THE REQUEST: Format the text of the entries below as a numbered list, leaving out blank lines and the pictures.

RECORDS FOR PROCESSING:
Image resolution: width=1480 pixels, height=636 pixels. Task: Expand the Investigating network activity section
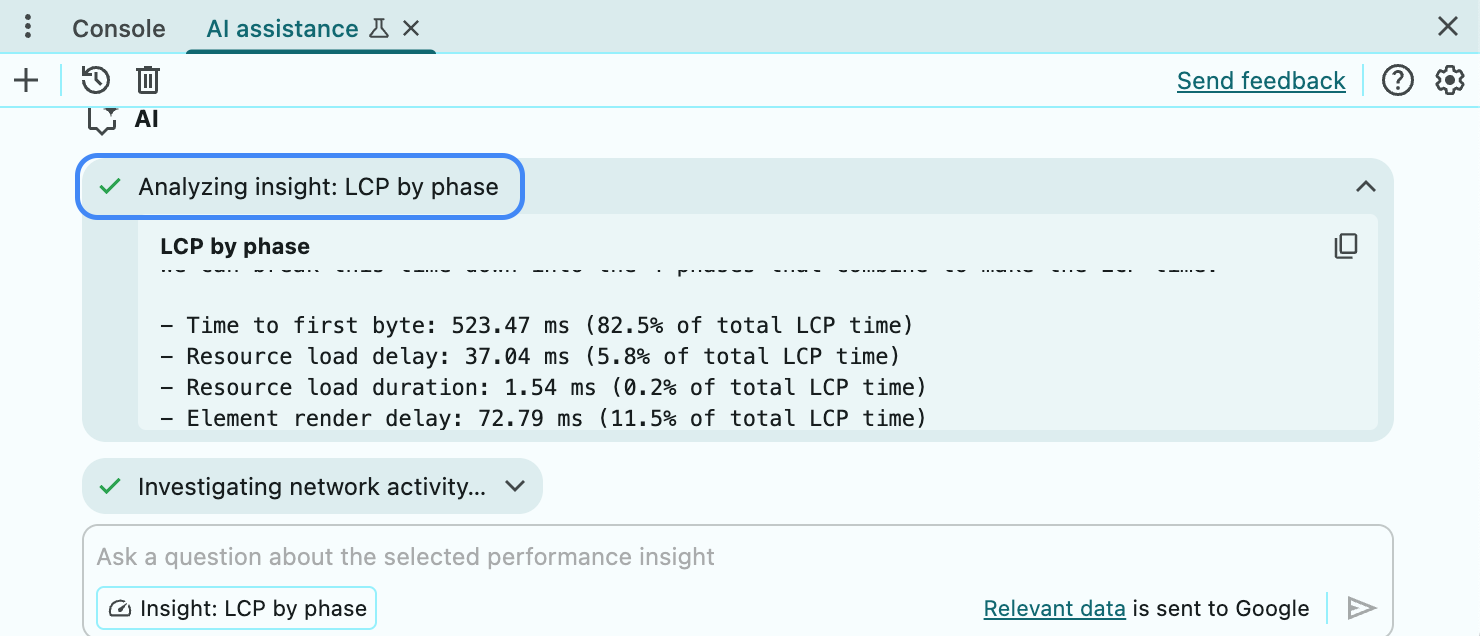(515, 486)
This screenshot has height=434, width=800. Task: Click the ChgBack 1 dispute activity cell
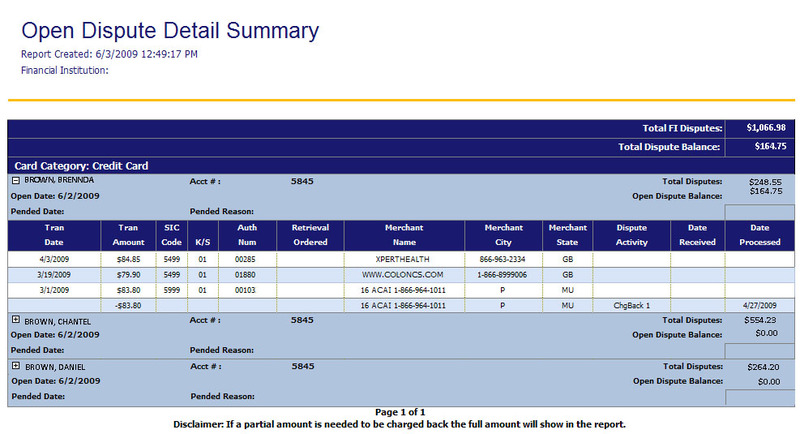(632, 304)
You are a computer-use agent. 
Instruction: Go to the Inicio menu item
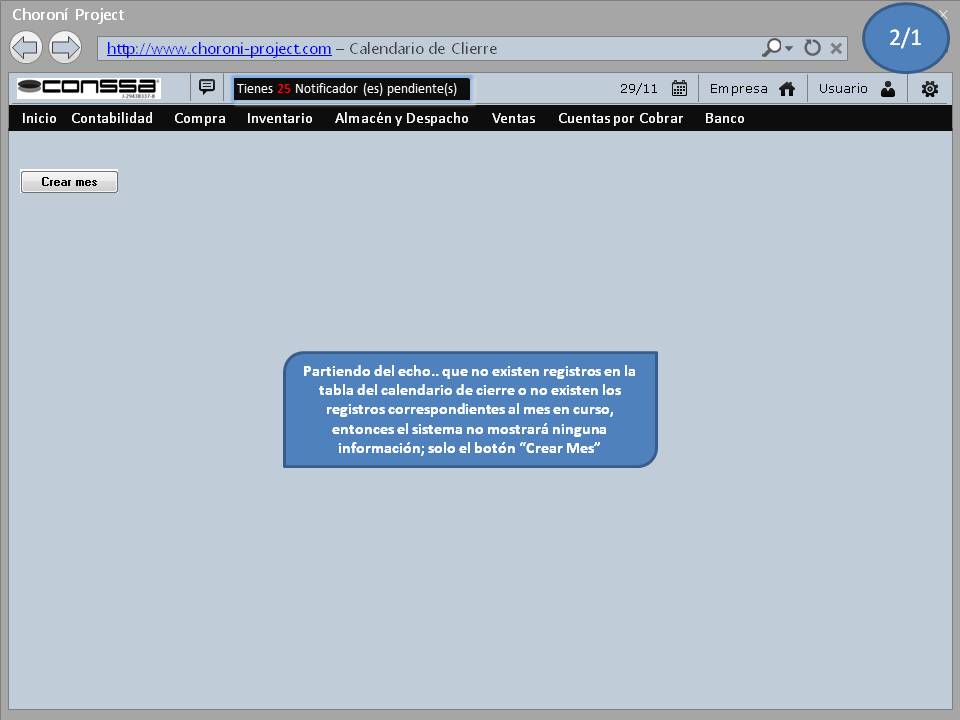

THE ANSWER:
1. Image resolution: width=1480 pixels, height=636 pixels. Task: Expand the Investigating network activity section
2. (515, 486)
3. This screenshot has height=434, width=800. Task: Click the ChgBack 1 dispute activity cell
4. (632, 304)
5. You are a computer-use agent. 
6. Instruction: Go to the Inicio menu item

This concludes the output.